(Recorded data)
###

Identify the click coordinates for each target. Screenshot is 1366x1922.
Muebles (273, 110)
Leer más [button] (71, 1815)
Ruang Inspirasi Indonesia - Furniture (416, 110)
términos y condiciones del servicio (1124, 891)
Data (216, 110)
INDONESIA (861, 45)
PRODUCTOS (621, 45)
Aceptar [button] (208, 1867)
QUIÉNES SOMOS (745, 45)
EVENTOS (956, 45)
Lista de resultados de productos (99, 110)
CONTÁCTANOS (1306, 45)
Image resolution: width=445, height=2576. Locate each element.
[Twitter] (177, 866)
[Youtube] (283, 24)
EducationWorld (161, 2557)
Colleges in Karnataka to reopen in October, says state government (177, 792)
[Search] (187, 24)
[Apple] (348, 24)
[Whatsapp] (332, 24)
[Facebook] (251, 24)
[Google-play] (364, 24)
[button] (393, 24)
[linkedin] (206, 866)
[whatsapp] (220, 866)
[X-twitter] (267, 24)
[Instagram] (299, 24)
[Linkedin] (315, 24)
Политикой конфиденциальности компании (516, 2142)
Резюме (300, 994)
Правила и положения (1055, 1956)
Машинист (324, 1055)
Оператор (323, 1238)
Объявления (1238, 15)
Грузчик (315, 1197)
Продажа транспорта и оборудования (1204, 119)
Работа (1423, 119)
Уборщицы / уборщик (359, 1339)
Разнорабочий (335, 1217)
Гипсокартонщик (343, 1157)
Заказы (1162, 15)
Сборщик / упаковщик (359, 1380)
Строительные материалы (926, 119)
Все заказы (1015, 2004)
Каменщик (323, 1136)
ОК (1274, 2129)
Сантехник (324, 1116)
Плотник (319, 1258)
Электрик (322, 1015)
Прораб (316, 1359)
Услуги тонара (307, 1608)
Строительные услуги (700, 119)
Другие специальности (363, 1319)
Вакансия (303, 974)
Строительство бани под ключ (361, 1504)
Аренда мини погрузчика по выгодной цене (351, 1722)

###

**Description of the task:** Word for word, repeat each entry shown above.

**Expected output:**
Identify the click coordinates for each target. Screenshot is 1366x1922.
Muebles (273, 110)
Leer más [button] (71, 1815)
Ruang Inspirasi Indonesia - Furniture (416, 110)
términos y condiciones del servicio (1124, 891)
Data (216, 110)
INDONESIA (861, 45)
PRODUCTOS (621, 45)
Aceptar [button] (208, 1867)
QUIÉNES SOMOS (745, 45)
EVENTOS (956, 45)
Lista de resultados de productos (99, 110)
CONTÁCTANOS (1306, 45)
Image resolution: width=445, height=2576. Locate each element.
[Twitter] (177, 866)
[Youtube] (283, 24)
EducationWorld (161, 2557)
Colleges in Karnataka to reopen in October, says state government (177, 792)
[Search] (187, 24)
[Apple] (348, 24)
[Whatsapp] (332, 24)
[Facebook] (251, 24)
[Google-play] (364, 24)
[button] (393, 24)
[linkedin] (206, 866)
[whatsapp] (220, 866)
[X-twitter] (267, 24)
[Instagram] (299, 24)
[Linkedin] (315, 24)
Политикой конфиденциальности компании (516, 2142)
Резюме (300, 994)
Правила и положения (1055, 1956)
Машинист (324, 1055)
Оператор (323, 1238)
Объявления (1238, 15)
Грузчик (315, 1197)
Продажа транспорта и оборудования (1204, 119)
Работа (1423, 119)
Уборщицы / уборщик (359, 1339)
Разнорабочий (335, 1217)
Гипсокартонщик (343, 1157)
Заказы (1162, 15)
Сборщик / упаковщик (359, 1380)
Строительные материалы (926, 119)
Все заказы (1015, 2004)
Каменщик (323, 1136)
ОК (1274, 2129)
Сантехник (324, 1116)
Плотник (319, 1258)
Электрик (322, 1015)
Прораб (316, 1359)
Услуги тонара (307, 1608)
Строительные услуги (700, 119)
Другие специальности (363, 1319)
Вакансия (303, 974)
Строительство бани под ключ (361, 1504)
Аренда мини погрузчика по выгодной цене (351, 1722)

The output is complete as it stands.